Following the proof test and post-proof NDE, the module was taken back to the lift station to close out all the inside connections. “We went back into the lift station primarily because the lift station gives us really good access,” Schneider noted.
“It’s got that platform that gives us 360-degree access on the exterior and that’s when we reinstalled PDUs S1 and S2 because they had come back from their repair or rework, we reinstalled them. There’s a whole bunch of I’ll call them ‘cats and dogs’ kinds of things that we had to clean up like there’s multi-layer insulation (MLI) that we had to go in and finalize.”
One of those was installing some additional components on the CMA part of the Service Module. “There’s a couple of phased-array antennas that hang on the aft walls of the CMA and then the star trackers and the OpNav (Optical Navigation) camera are part of an assembly we call the ‘optical bench’ and that hangs off of the aft end of the aft walls of the CMA, as well,” Schneider said.
“That platform in the lift station gives us really good access to be able to install those things, and then we have to mate up all the electrical harnesses to those elements, do all of that testing.”
Schneider and Wilson provided an overview of the intricacies of some of the MLI and heater close outs the team completed in the lift station. “There’s a lot of insulation that once you finish all those harness routings and component installations, there’s MLI that gets over the top of them,” Wilson said. “And you know once you close things out like that for flight you got to take a bunch of pictures and document all that stuff,” Schneider added.
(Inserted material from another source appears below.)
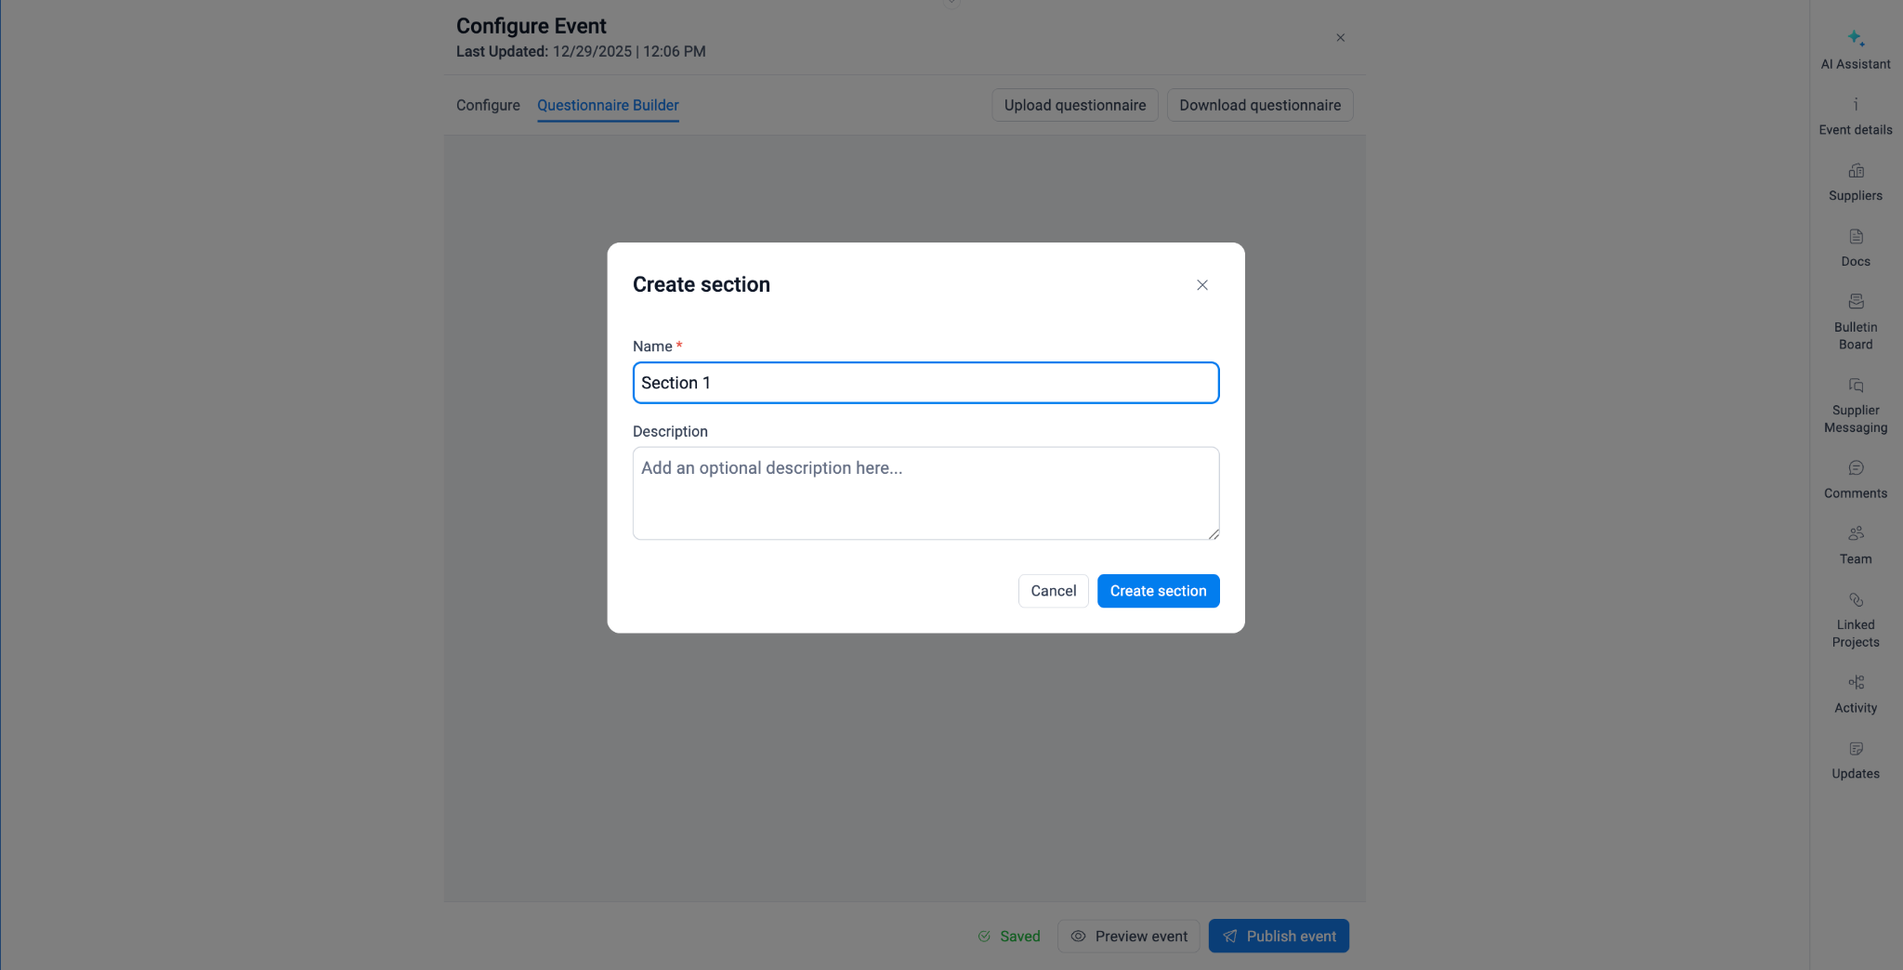Viewport: 1903px width, 970px height.
Task: Open the AI Assistant sparkle icon
Action: click(x=1856, y=38)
“The other part that’s been a lot of work, too, has been up on the top part of the Service Module and the top part of the CMA, is heater closeouts and heater installations,” Wilson also noted.
“The more tedious work, actually, that happened in that phase is on the inside of the CMA,” Schneider added. “We have an internal access platform set or kit that we install that allows folks to get on the inside of the CMA and also access the forward end of the ESM.”
“There’s a bunch of tanks up there that get MLI closeouts, all those tubes that we welded in the clean room all have to get heaters and temp (temperature) sensors integrated to them,” he explained. “You’re laying on your stomach reaching down. It’s kind of tedious, difficult work and you can’t have a lot of people in there at one time.”
“So it’s kind of tedious and difficult work and then you’ve got to wrap all the heaters with special tape and it’s…painful,” he added.
The module was then moved to the Avionics, Power and Wiring Station in early February for IPO and functional testing.
NASA and Lockheed have been building the American modules in the O&C Building for a while, but the team performing this first Service Module integration brought together both NASA, the European Space Agency (ESA), and their respective contractors.
“It’s interesting because it’s the first phase of work we’ve had where you’ve got the international team, too,” Wilson noted. “And so you’ve got both NASA and Lockheed folks and Lockheed is normal contractor supporting like we’ve always had, but we also now have ESA and Airbus and TAS-I (Thales Alenia Space Italy) and Dutch Space (now Airbus Defence and Space Netherlands) all in the mix, too, doing their work and interleaving all of that in the workflow. It potentially could have been a challenging time having that many different entities working [together] but it’s gone very, very well.”